Palikot oskarżył Terlikowskiego, że „podżega do morderstwa”.

W czasie rozmowy z Palikotem w studiu Radia ZET, Monika Olejnik przytoczyła liderowi Twojego Ruchu treść dwóch twitterowych wpisów Terlikowskiego nt ataku na redakcję pisma „Charlie Hebdo”.

„IV wojna światowa trwa. Tym razem przeciwnikiem są partyzanci, uzbrojeni w wiarę w życie wieczne, której Europejczykom brak. To jest ich siłą”.

„Przypomnijmy, że panowie z Charlie Hebdo dali na okładkę Trójcę Świętą w homoseksualnym stosunku. Taki to żart i takie poczucie humoru” - pisał Terlikowski.

Komentując te tweety Palikot stwierdził, że publicysta „podżega do morderstwa, podżega do zabójstwa, do zabijania ludzi”.

– Z przykrością stwierdzam, że co pewien czas ktoś reaguje na tego typu wezwania pozytywnie. Nie dalej jak tydzień temu pod jednym z moich wpisów na blogu, na Onecie, ktoś się wpisał, że ma już kulkę przygotowaną dla mnie.
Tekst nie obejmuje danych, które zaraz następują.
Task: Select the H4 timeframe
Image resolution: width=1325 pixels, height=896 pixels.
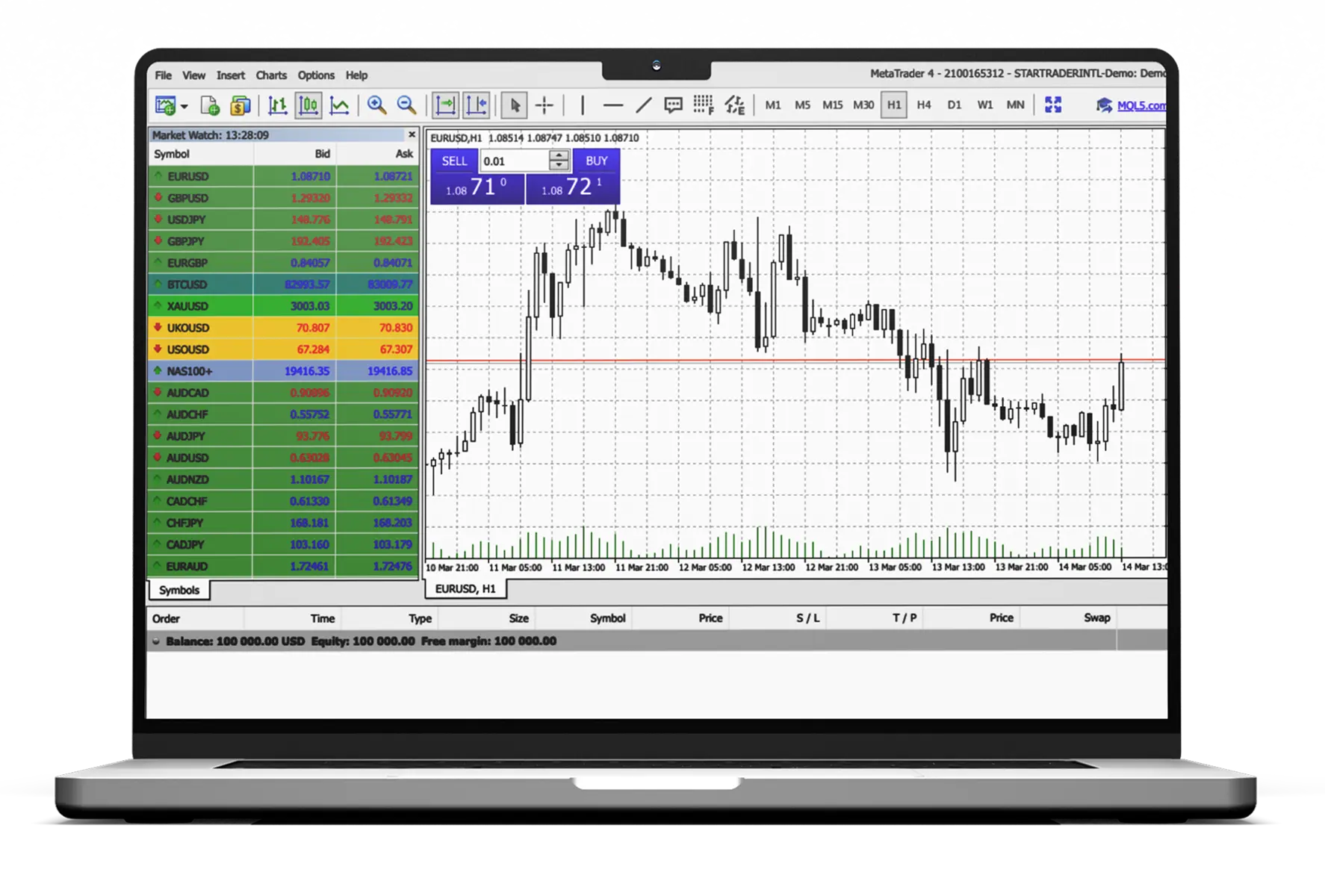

Zawiadomiłem w tej sprawie prokuraturę – powiedział Palikot.

Jak dodał, nawet najgłupszy żart nie może usprawiedliwiać zabicia jego autora. – Nie można za to ludzi zabijać. Właśnie do czegoś takiego wzywa, niestety, redaktor Terlikowski – stwierdził.

„Jarosław Kaczyński wzywa do kupowania akcji Republika której redaktor Terlikowski wzywa do zabijania niewierzących” - napisał Palikot na Twitterze.

W odpowiedzi Terlikowskizapowiedział, że pozwie Palikota.

„Po tym, co na Twitterze napisał Janusz Palikot nie mam innego wyjścia niż spotkać się z nim w sądzie. (…) Ten pan nie udowodni, że kiedykolwiek wzywałem do zabijania niewierzących, a ja mam dość tego, że na mój temat można  - jeśli tylko jest się lewicowcem – powiedzieć wszystko” - napisał.